The first one was when West Ham centre forward, Andy Carroll jumped into a group of players going for the ball which included Liverpool goalkeeper Simon Mignolet. The referee’s first consideration had to be whether the player jumped at an opponent rather than for the ball, for that is one of the ten direct free kick offences. Then there is the distance the jump is made from. In other words, if the player makes a running jump it could be considered that it is reckless, made without consideration to the opponent’s safety. Then there is use of the arms. In a post-match interview, it was put to Andy Carroll that it was difficult to jump for the ball without using the arms. Carroll replied that this was something he had been saying for years. When you think about it that is very true, try jumping in the air with you arms by your side and you won’t rise very high. But there are two occasions when the use of the arms in jumping is against the Laws of the Game. The first is when a player, usually jumping from a distance, leads with his forearm or elbow. This can greatly endanger opponents’ safety and has caused some serious injuries. The other is when a player leans on an opponent’s shoulder or even head, either to hold down the opponent or to help the player lever himself even higher. However, the referee must be sure that is what has happened. I remember Euro 2004 when Sol Campbell had seemed to have headed the winning goal against Portugal in the quarter finals. If you looked at a still photo, Campbell’s arms were on the shoulders of a Portuguese player; this was obviously the referee’s view. The moving picture however showed that Campbell had risen unaided and the opponent had jumped under him. In the heat of the game, not so easy to spot. Andy Carroll’s jump at West Ham was a little different to all of this. Realising he was not going to reach the ball, Carroll stretched out his arm, first to push the Liverpool goalkeeper and then knock the ball out of his hands. Referee Anthony Taylor obviously missed this and ignoring the suggestions from his assistant referee, his decision was to award the subsequent goal.

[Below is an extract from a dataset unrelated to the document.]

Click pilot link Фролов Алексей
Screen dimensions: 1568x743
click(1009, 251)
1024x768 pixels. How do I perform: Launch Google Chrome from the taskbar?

Anthony Taylor’s other big decision was another of those difficult ones. He gave a penalty against the West Ham goalkeeper who in diving, brought down the Liverpool player who was running after the ball. Although more dramatic because the goalkeeper is diving at the opponent’s feet, these tackles are like any other. Does the player play the ball and the opponent then fall over him or does he bring down the opponent? It’s not enough for the player to have touched the ball, despite what Sam Allardyce may say. What makes these decisions more difficult is because the referee is running behind the players and not looking in sideways at the action.
So two very different decisions. By allowing the West Ham goal, the referee enraged the Liverpool players and delighted West Ham, but with his decision for the Liverpool penalty he faced the wrath of West Ham. That’s the problem with having to make decisions, you’ll never please everybody all of the time.